No Dia Mundial de Prevenção ao Suicídio, lembrado nesta terça-feira, 10 de setembro, o Pequeno Príncipe, maior hospital pediátrico do país e referência em atendimentos dessa natureza, alerta para o crescimento de casos entre crianças e adolescentes. Nessa data, vale lembrar que, de acordo com dados da Organização Mundial da Saúde, nove em cada dez suicídios poderiam ser evitados. Por isso, o engajamento de toda sociedade é fundamental para reverter esse quadro.

De acordo com a chefe do Setor de Psicologia do Hospital Pequeno Príncipe, Angela Bley, o suicídio é um fenômeno complexo, multifatorial, que pode afetar indivíduos de diferentes origens, classes sociais, idades, orientações sexuais e identidades de gênero. “Mas crianças e adolescentes são ainda mais suscetíveis porque estão em processo de desenvolvimento emocional e, por isso, a escola, os pais, familiares, amigos e pessoas próximas devem estar atentas aos sinais de risco”, considera.

Para a psicóloga, não existe uma receita pronta para detectar seguramente quando uma pessoa está vivenciando uma crise suicida ou tem algum tipo de tendência, mas reconhecer alguns comportamentos pode auxiliar na busca de ajuda. “A prevenção no caso de criança e adolescente já deve começar na gestação com um ambiente seguro. Os pais devem sempre estimular a autoestima, conversar muito e prestar atenção no comportamento do filho”, acrescenta.

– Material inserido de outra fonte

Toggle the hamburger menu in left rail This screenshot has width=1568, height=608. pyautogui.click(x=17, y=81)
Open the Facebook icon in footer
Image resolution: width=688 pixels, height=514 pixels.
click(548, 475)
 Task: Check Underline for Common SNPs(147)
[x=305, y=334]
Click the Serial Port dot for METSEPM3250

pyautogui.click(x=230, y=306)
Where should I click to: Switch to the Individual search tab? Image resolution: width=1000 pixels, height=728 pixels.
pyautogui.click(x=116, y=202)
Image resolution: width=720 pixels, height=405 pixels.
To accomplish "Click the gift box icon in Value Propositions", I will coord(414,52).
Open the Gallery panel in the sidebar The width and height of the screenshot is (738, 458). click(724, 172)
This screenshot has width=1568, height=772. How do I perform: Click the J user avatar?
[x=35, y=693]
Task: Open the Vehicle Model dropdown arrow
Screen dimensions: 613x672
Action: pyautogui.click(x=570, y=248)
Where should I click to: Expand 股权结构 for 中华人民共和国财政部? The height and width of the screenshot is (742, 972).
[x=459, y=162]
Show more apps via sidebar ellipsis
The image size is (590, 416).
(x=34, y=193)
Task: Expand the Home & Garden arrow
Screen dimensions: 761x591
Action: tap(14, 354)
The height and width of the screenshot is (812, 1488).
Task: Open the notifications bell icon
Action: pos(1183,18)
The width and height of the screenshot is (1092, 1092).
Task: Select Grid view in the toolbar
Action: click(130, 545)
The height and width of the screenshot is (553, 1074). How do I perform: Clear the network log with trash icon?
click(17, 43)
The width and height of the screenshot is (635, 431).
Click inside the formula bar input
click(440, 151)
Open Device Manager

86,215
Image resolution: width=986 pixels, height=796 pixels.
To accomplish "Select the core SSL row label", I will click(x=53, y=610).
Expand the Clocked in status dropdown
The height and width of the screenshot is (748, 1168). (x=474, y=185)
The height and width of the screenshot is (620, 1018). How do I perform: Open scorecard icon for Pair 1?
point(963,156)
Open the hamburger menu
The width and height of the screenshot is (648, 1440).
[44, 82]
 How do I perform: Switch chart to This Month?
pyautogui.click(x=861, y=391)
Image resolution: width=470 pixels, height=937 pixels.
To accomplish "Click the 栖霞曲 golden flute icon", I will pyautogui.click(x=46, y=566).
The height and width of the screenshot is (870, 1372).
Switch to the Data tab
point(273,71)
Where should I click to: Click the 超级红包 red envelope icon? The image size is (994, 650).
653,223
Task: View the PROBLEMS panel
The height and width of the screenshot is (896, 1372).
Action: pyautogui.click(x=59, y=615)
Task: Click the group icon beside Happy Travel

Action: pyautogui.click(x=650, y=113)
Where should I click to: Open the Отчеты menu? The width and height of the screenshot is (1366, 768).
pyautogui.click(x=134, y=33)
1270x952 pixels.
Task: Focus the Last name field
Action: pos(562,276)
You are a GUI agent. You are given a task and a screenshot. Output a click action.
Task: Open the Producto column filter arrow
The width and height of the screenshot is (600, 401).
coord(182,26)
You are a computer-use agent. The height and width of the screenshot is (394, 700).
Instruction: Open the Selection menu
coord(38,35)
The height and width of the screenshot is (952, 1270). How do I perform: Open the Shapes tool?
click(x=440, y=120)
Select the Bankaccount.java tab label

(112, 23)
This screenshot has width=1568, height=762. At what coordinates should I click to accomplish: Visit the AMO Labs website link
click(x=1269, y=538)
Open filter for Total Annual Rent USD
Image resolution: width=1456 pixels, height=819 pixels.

Fatores como tristeza profunda, descontextualizada e permanente, isolamento social extremo, perda de interesse em atividades que antes davam prazer, crises de choro frequentes, queda no rendimento escolar, verbalização de expressões de autorrecriminação ou que represente baixa autoestima, além de manifestações com morbidade acentuada e mudanças nos padrões do sono e/ou apetite, merecem atenção, ainda mais se manifestados ao mesmo tempo.

Sinais de alerta

A psicóloga do Pequeno Príncipe destaca oito atitudes que podem representar sinais de risco de suicídio na adolescência e como proceder:

- Mostrar-se disposto a conversar e disponível a ouvir. A abordagem deve ser acolhedora e carinhosa, também é importante manter contato visual, prestar atenção e responder sempre em tom gentil;

- Não fazer julgamentos prévios e preconceituosos, baseados em ideias como “quem ameaça, não se mata”;

- Não fazer interpretações como “suicídio é um ato para chamar a atenção, manipular, de fraqueza, de covardia, de coragem, de falta de fé, de Deus e de amor”;

- Incentivar o adolescente (ou familiar no caso de crianças) a procurar ajuda de profissionais de serviços de saúde, de saúde mental, de emergência ou apoio em algum serviço público. Esclarecer que ele não precisa sentir culpa ou ter vergonha de estar assim e que problemas emocionais podem ser tratados. Oferecer-se para acompanhá-lo a um atendimento;

- Não deixar o adolescente sozinho, principalmente se perceber que há perigo iminente. Procurar ajuda de profissionais de serviços de saúde, de emergência e entrar em contato com alguém de confiança, de preferência indicado por ele;

- Não comparar problemas ou sofrimentos dele com de outras pessoas: “tem gente em situação pior”, “veja o que seu irmão está passando”;

- Nunca minimizar, desvalorizar, rotular, abandonar, incentivar ou desafiar; e

- Sempre levar a sério, escutar sem julgamento, oferecer ajuda e acompanhar.